Pixel coordinate grounding data:
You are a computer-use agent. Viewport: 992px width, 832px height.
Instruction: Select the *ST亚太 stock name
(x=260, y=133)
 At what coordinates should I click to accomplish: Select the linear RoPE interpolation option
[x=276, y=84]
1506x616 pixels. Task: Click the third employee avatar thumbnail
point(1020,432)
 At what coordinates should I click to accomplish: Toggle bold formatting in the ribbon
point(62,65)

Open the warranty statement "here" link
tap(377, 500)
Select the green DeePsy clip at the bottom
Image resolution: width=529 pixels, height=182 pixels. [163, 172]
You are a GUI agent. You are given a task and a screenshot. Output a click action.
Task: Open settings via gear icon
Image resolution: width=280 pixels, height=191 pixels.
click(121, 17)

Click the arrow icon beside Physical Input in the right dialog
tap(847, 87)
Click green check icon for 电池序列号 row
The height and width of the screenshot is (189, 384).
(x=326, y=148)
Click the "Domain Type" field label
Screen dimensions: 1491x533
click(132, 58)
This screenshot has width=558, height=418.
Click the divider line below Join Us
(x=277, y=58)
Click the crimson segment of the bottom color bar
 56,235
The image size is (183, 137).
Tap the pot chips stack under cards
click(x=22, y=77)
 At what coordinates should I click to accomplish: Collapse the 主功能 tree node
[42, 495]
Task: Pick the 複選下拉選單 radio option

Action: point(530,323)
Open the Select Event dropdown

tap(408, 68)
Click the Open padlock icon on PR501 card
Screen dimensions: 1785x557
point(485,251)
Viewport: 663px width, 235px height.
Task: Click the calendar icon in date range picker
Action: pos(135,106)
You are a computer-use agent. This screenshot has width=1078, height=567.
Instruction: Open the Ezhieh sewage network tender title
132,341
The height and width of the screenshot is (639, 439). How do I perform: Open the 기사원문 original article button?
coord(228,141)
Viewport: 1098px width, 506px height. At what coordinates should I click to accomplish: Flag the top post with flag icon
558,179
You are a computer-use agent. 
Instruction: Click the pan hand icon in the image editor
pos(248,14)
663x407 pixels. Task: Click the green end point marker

Required work: From the line with "You are a computer-use agent. This" through the final line of the records, return each line exactly. Leave out the rest.

Reply:
You are a computer-use agent. This screenshot has width=1078, height=567.
Instruction: Open the Ezhieh sewage network tender title
132,341
The height and width of the screenshot is (639, 439). How do I perform: Open the 기사원문 original article button?
coord(228,141)
Viewport: 1098px width, 506px height. At what coordinates should I click to accomplish: Flag the top post with flag icon
558,179
You are a computer-use agent. 
Instruction: Click the pan hand icon in the image editor
pos(248,14)
663x407 pixels. Task: Click the green end point marker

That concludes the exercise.